Comment by sleepless_near_seattle
2012-08-21 14:50:10

No worries. After I hit ‘Add Comment’ I thought I should have included the “if it’s not intrusive” qualifier.

 
 
 
 
 
Comment by cactus
2012-08-21 11:14:12

warning shot

“Warren Buffett’s Berkshire Hathaway ended its five-year bullish bet on the municipal bond market, disclosing in a recent quarterly filing that the Ohama, Neb., company canceled $8.25 billion worth of credit-default swaps that insured its muni-bond market wager, The Wall Street Journal reports. The Journal said it was unclear whether Buffett’s decision resulted in a profit or a loss and the 81-year-old Buffett declined to comment about the early termination of the contracts.

Does Warren Buffett’s exit from the municipal bond market portend more financial hardships for struggling U.S. states and cities?

Buffett’s move may very well signal his fear that more cash-strapped cities, states and municipalities will default on their debt, as The Daily Ticker’s Aaron Task and Henry Blodget discuss in the accompanying video. Local authorities have been making severe budget cuts (affecting both personnel and services) over the past two years to stave off bankruptcy but many are still short on funds.

Investors though have taken a positive outlook on the $3.7 trillion municipal market, pouring $964 million into municipal-bond mutual funds last week — the 18 the straight week of inflows. Investor appetite may be stronger for municipal debt than U.S. government bonds, but the tide could be changing after the Berkshire Hathaway disclosure.

 
Comment by Salinasron
2012-08-21 11:15:39

I was never laid off or without a job. I always had standing offers to change employment at any time. I read about the downturns in the economy but never felt them. Lucky, right place, right time, right skills.

Comment by In Colorado
2012-08-21 11:43:20

I had the right skills, so I was able to find new jobs within weeks of being laid off (twice in the past 12 years).

The first one was a real miracle as I was laid of days before 9/11. Talk about getting doors slammed in you face. Fortunately a friend helped me get a job. It was the crappiest job I ever had and paid 20% less than my old job. Clawing back and regaining that lost 20% was the hardest thing I’ve ever done. More often than not there were no pay increases. I was back to where I was before when HP cut every one’s pay and then fired up the layoff machine.

• Goal of the exercise
Please continue the comment thread above, starting after its last sentence.

• Records supplied

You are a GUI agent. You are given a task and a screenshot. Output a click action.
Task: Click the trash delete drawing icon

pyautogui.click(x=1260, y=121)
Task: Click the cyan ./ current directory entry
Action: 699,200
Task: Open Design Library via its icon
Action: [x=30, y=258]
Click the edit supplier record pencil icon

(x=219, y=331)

• Task result
It’s been fun.

Comment by Bad Andy
2012-08-21 12:20:00

The last time I was “jobless” I wasn’t actually jobless. The paychecks just stopped coming in. At that point it becomes very easy to make the decision to go into business. You also learn to live a very low overhead lifestyle both personally and in your business.

 
 
 
Comment by Professor Bear
2012-08-21 11:15:57

marketwatch dot com
Market gains may hurt the case for QE3
August 21, 2012, 12:24 PM

One of the reasons stocks have recovered from their June lows to multi-year highs is the expectation that the Federal Reserve will do something big – like a third round of quantitative easing – to boost growth, thereby supporting equities.

But the circularity to that argument could lead to a big sell-off, said analysts at Bank of America Merrill Lynch led by U.S. economist Michael Hanson.

“With the equity market pricing in a significant chance of QE3, stock prices are no longer as useful a signal to Fed officials. Should the Fed disappoint at its September policy meeting, the risk of a stock sell-off is high,” they wrote in a note Tuesday.

“Some in the markets think that the Fed effectively targets equity prices, meaning that to predict Fed policy, one merely needs to track the US stock market. There is a curious circularity to this view, however: the Fed will not launch QE3 so long as stock prices are high, yet the stock market is high because it anticipates QE3.”

“True, the Fed wants to see financial conditions improve because this is a channel through which monetary policy has a positive impact upon the economy, including wealth effects and confidence. But Fed officials do not see targeting equity prices as even an intermediate goal of policy, let alone an end in itself.”

As for the Fed’s dual mandate – low inflation and maximum sustainable employment – inflation is a little low but would probably need to weaken to make a compelling case for QE3 next month, Hanson said. And payrolls growth is obviously still too slow.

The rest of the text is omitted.